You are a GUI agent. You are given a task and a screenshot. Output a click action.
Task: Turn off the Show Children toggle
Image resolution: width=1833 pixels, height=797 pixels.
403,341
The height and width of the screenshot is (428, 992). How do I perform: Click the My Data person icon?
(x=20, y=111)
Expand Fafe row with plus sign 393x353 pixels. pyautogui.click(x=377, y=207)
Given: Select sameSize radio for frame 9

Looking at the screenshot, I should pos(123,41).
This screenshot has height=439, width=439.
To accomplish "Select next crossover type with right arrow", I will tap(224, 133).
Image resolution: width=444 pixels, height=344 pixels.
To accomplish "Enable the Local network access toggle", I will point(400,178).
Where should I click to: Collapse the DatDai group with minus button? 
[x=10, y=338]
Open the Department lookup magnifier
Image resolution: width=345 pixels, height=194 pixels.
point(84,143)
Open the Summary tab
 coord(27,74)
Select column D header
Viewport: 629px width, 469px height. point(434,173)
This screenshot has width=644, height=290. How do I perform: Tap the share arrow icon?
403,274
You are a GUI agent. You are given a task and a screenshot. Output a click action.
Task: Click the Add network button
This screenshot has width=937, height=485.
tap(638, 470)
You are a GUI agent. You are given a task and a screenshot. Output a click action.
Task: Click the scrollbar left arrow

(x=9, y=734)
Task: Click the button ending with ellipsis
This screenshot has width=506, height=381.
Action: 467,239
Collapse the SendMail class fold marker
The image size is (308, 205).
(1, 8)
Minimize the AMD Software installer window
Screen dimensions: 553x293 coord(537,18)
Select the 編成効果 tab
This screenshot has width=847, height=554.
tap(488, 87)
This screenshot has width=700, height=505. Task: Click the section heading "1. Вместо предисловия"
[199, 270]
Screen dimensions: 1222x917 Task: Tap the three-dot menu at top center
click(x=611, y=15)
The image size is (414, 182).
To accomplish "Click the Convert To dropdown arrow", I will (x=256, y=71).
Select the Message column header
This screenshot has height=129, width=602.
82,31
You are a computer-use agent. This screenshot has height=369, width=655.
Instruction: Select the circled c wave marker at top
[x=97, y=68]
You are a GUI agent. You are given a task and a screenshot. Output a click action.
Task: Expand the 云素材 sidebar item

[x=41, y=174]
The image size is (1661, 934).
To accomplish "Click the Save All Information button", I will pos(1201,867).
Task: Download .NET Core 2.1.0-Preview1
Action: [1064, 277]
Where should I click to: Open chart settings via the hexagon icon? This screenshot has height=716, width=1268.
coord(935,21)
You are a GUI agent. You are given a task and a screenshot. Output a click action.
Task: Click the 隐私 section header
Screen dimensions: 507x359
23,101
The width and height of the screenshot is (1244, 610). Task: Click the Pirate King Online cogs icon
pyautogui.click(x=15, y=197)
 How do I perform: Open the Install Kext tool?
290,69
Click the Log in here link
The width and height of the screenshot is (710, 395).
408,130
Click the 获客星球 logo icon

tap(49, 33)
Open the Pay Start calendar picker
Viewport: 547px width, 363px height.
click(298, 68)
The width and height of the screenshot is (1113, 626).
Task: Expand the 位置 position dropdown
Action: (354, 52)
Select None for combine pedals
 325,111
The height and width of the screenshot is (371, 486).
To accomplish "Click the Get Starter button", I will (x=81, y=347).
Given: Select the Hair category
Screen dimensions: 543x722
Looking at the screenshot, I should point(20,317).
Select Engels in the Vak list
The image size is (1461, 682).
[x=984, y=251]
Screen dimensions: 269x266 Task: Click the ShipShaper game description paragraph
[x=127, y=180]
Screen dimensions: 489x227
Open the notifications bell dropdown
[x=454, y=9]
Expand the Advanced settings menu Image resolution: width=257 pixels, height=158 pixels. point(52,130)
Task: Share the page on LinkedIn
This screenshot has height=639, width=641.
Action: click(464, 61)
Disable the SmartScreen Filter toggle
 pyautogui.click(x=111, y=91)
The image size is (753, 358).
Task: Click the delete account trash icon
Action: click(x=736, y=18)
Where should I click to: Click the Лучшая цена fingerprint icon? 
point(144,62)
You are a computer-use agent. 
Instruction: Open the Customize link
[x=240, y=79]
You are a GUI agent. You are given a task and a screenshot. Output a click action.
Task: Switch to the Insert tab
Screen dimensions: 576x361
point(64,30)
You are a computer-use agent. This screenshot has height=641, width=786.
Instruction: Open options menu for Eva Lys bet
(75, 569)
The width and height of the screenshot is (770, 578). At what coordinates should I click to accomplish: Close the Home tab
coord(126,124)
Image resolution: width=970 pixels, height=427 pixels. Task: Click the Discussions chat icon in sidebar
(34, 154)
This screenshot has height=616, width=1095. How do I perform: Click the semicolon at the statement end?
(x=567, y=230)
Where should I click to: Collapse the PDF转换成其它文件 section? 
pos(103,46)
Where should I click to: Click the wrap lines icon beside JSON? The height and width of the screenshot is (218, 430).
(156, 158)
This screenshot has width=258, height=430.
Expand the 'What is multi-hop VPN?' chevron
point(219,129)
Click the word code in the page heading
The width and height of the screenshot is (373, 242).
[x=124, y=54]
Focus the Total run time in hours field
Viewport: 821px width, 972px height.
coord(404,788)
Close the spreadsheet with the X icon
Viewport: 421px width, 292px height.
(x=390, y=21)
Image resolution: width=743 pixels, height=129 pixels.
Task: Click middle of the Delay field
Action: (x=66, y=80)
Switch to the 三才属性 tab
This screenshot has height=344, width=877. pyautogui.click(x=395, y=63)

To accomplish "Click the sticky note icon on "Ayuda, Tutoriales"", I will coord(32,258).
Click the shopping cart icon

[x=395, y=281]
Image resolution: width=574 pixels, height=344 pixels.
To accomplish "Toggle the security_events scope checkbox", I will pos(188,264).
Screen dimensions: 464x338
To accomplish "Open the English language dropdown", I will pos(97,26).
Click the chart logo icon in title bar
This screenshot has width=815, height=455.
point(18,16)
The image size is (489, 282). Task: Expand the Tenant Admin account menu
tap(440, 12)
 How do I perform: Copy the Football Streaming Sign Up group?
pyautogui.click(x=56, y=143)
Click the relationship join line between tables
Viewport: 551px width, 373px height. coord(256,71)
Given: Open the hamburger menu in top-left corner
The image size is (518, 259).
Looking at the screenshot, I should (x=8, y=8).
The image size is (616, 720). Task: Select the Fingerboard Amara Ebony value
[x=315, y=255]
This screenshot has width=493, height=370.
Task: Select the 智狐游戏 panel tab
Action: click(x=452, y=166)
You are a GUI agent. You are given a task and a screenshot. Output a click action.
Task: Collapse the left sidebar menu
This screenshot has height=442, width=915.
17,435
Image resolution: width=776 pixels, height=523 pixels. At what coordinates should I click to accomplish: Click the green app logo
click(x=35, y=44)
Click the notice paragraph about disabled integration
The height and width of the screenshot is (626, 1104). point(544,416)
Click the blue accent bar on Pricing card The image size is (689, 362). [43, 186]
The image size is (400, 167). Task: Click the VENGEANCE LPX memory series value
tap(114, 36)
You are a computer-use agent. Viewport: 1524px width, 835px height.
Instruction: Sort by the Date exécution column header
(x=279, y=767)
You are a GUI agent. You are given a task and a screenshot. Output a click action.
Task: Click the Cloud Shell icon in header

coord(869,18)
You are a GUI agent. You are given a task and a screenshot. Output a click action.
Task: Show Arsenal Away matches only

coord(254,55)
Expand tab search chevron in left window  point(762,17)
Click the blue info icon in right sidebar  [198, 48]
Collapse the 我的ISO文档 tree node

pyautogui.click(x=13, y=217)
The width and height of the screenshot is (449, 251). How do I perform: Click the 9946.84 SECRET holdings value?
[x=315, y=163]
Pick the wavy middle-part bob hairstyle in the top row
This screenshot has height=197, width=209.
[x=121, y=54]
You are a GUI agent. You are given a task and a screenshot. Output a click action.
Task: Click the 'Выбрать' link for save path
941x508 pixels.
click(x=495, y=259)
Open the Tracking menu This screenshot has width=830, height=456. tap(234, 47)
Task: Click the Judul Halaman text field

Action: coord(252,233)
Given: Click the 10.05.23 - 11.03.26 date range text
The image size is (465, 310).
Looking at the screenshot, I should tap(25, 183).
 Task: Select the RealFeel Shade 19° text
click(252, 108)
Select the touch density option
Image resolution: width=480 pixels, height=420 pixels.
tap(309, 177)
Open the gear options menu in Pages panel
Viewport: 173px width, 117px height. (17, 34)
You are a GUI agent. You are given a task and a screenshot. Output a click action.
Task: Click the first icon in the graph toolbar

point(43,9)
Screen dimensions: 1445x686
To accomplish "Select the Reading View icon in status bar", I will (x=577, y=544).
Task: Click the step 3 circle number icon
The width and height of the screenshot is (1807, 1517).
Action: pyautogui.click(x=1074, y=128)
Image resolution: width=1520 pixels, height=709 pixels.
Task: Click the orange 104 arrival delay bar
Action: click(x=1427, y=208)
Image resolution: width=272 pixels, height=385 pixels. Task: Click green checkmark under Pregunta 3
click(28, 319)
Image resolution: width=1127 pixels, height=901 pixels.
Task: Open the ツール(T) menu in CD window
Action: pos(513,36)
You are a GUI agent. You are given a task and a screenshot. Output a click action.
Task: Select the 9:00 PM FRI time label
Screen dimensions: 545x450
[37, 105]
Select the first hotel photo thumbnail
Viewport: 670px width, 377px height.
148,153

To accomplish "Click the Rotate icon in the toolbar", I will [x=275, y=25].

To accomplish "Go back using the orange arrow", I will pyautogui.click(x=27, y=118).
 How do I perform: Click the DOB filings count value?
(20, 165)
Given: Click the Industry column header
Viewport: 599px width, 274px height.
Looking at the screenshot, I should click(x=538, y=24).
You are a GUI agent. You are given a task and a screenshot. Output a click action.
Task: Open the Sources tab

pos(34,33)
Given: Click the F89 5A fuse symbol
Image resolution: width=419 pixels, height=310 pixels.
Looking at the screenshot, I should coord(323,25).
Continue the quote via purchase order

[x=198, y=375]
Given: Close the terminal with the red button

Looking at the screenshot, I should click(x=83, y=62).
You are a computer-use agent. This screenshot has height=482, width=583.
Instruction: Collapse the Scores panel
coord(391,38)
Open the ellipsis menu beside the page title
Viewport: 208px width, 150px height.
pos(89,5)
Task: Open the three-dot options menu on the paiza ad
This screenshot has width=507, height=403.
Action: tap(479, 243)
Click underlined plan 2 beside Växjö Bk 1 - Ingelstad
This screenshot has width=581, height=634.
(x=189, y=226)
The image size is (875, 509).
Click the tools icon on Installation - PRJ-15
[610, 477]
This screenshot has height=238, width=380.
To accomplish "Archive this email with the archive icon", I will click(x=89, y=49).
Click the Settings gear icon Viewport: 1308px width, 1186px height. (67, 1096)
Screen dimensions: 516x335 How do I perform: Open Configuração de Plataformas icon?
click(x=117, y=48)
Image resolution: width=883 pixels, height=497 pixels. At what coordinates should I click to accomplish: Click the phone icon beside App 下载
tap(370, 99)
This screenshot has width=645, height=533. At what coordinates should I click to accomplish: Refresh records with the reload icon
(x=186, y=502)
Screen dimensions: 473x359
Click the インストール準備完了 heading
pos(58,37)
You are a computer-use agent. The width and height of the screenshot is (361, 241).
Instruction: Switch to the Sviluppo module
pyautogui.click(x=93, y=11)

----

# [WORK TASK]
Copy each line of the records that has "time" in it.

# [TASK ANSWER]
Focus the Total run time in hours field
Task: Select the 9:00 PM FRI time label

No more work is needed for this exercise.